Thereafter, in the steady state of SSFP, the excitation signal of the corrected center frequency signal is applied to the transmission RF coil, and data collection for one cycle is performed using the reception RF coil, the control unit 160, and the data processing unit 170. Do it.
[0041]
Note that idle transmission RF coil is not an operation of imaging a subject in an actual steady state, but for obtaining data for correction or reaching a steady state as in a test or in this example. It means to operate only for the initial startup operation.
[0042]
As an example, Expression 1 for calculating the center frequency deviation Δf (B0 drift) from the FID signal detected by the receiving RF coil and Expression 2 for correcting the center frequency from the calculated frequency deviation Δf are shown below.
[0043]
[Expression 1]

[0044]
[Expression 2]

[0045]
The operation for each step illustrated in FIG. 6 will be described below.
Step 1: Start SSFP mode operation
In response to a request from the operation unit 190, the control unit 160 starts an operation in the SSFP mode based on the phase cycle method.
[0046]
Steps 2-5: Spotting motion and detection
The main magnetic field coil unit 102, the gradient coil unit 106, and the transmission / reception RF coil unit 108 in the magnet system 100 illustrated in FIG. 5 take time to reach a steady state. Therefore, as an initial stage of the SSFP mode based on the phase cycle method, the control unit 160, in the initial state until the magnet system 100 reaches the steady state of the SSFP, as illustrated in FIG. An excitation signal of frequency f0 is applied to excite the transmission RF coil, and the FID signal is detected at that time by the reception RF coil. Such a blanking operation is performed a plurality of times. Each time, for example, the transmitting RF coil is excited under the phase condition as illustrated in FIG.
[0047]
Such an operation is repeated until n0 = 1 (step 2) reaches n0max (step 4). This operation is referred to as “empty operation”.
[0048]
As illustrated in FIG. 8, every time an excitation signal having a center frequency f0 is applied to the transmission RF coil, the reception RF coil unit 108 detects the FID signal (step 3). If the FID signal is detected, the frequency drift B0 with respect to the center frequency f0 is known.
[0049]
Step 6: Calculate the average B0 drift
After performing “null” operation “n0max times”, the control unit 160 calculates an average value of the frequency drift B0 (step 6).

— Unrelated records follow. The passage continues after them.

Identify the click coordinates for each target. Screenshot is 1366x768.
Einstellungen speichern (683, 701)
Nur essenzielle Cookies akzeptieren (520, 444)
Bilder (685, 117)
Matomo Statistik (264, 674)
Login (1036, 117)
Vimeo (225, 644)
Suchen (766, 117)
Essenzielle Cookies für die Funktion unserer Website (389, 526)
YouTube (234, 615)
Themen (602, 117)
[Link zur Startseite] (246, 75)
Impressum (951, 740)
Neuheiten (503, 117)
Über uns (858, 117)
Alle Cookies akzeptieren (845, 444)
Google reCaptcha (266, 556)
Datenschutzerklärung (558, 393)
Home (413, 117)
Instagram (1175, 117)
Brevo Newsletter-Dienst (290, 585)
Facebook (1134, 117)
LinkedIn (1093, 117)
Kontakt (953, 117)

The reason why the n0max rounds are performed is that the plurality of blanks are performed, the plurality of FID signals are measured, and the plurality of B0 drifts are detected in order to increase the reliability of the B0 drift.
Note that the B0 drift used for correcting the center frequency of the transmitting RF coil in the steady state of the SSFP is not the B0 drift as the above-mentioned simple average value, but the B0 drift detected by the receiving RF coil is almost constant. It is also possible to average multiple items.
[0050]
Step 7: Center frequency correction
The control unit 160 uses the average frequency drift B0 obtained in step 6 to calculate a coefficient for correcting the center frequency of the excitation signal applied to the transmission RF coil.

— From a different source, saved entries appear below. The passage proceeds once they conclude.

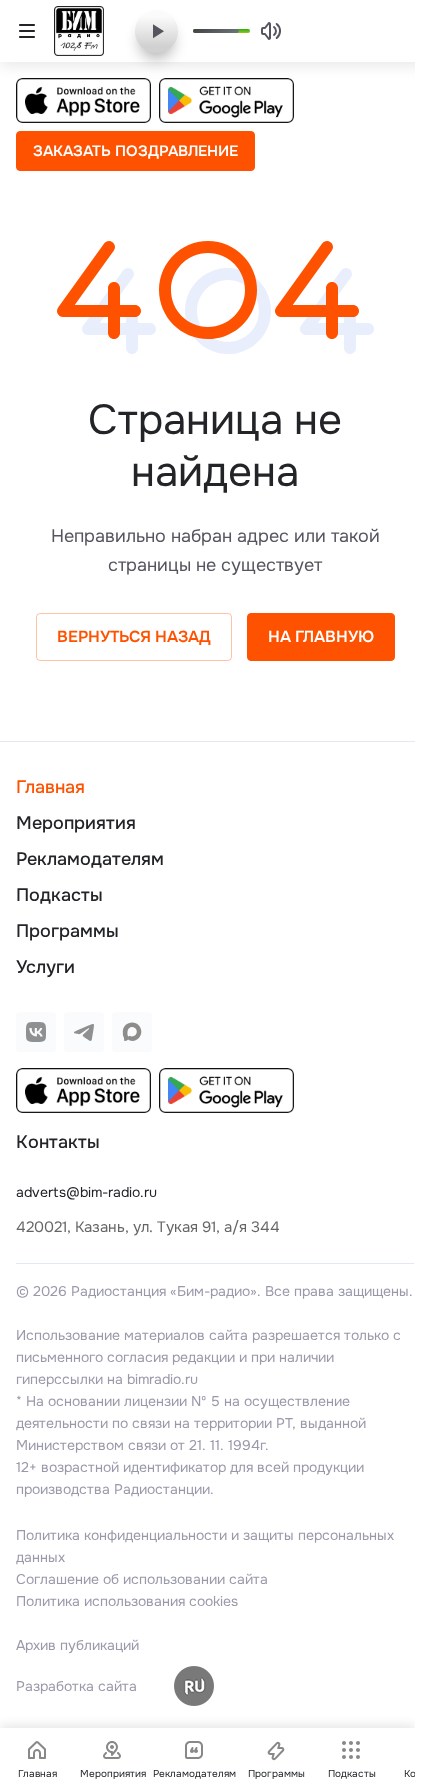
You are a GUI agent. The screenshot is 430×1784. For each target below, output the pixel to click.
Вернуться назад (134, 636)
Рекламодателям (90, 859)
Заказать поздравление (135, 151)
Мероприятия (76, 823)
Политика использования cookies (127, 1601)
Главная (50, 787)
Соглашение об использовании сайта (142, 1579)
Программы (67, 931)
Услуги (45, 967)
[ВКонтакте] (36, 1032)
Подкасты (59, 895)
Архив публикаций (77, 1645)
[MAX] (132, 1032)
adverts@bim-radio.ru (86, 1192)
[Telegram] (84, 1032)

Furthermore, the control unit 160 corrects the center frequency of the excitation signal applied to the transmission RF coil using the calculated correction coefficient, and applies the excitation signal having the correction frequency to the transmission RF coil.
Hereinafter, in the first cycle of the steady state, the transmitting RF coil is excited by the corrected center frequency excitation signal.
[0051]
As described above, the drift of the center frequency associated with the long-time excitation to the transmission RF coil in the initial state of the magnet system 100 is calculated, and when the transition to the steady state is performed, the excitation signal of the center frequency corrected for the frequency drift is transmitted. It can be applied to the RF coil. As a result, the magnetization vectors m1 ′, m2 ′, m3 ′, and m4 ′ in which the phase shift illustrated in FIG. 3B occurs are illustrated as the solid lines in FIG. The phase shift is corrected as in m4c to approach the theoretical magnetization vector illustrated in FIG.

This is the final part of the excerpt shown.